Filter the entries below, keeping only lines with "three".

[DATA PROVIDED]

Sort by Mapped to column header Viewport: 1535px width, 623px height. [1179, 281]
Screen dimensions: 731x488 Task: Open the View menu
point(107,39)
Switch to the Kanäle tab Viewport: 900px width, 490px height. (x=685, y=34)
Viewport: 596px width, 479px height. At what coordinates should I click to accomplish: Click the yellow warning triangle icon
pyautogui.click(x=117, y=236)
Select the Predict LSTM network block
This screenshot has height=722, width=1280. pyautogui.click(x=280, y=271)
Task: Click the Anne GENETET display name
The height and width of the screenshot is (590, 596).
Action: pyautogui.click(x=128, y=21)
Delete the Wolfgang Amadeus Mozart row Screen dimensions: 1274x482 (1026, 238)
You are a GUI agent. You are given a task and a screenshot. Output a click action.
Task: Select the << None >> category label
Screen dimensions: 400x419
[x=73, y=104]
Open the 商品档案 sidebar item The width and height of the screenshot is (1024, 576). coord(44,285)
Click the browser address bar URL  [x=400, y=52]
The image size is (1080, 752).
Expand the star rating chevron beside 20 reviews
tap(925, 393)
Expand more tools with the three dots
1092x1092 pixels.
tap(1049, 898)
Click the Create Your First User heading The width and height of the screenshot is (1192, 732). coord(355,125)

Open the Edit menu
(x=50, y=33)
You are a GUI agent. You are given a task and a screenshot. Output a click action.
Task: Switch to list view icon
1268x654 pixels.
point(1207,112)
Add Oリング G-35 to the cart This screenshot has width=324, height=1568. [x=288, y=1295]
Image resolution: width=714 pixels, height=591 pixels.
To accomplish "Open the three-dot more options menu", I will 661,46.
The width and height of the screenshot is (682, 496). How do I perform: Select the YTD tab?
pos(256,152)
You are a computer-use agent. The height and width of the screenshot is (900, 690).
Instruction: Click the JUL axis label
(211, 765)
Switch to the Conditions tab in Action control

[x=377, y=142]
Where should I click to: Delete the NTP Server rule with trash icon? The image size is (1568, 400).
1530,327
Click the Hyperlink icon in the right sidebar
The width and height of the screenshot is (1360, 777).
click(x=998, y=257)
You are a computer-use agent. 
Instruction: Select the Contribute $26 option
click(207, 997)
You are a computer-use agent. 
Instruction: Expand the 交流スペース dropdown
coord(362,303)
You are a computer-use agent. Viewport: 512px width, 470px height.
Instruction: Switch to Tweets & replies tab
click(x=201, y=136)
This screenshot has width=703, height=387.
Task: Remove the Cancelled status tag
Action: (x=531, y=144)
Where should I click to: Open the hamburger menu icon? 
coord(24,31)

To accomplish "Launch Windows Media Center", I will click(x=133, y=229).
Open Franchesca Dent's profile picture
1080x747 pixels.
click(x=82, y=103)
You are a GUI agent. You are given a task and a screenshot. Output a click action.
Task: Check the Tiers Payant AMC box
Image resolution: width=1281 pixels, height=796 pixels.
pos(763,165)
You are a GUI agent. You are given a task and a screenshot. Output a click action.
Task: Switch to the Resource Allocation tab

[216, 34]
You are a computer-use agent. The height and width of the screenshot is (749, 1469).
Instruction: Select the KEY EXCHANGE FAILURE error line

[/DATA PROVIDED]

=== TASK ANSWER ===
Expand more tools with the three dots
To accomplish "Open the three-dot more options menu", I will 661,46.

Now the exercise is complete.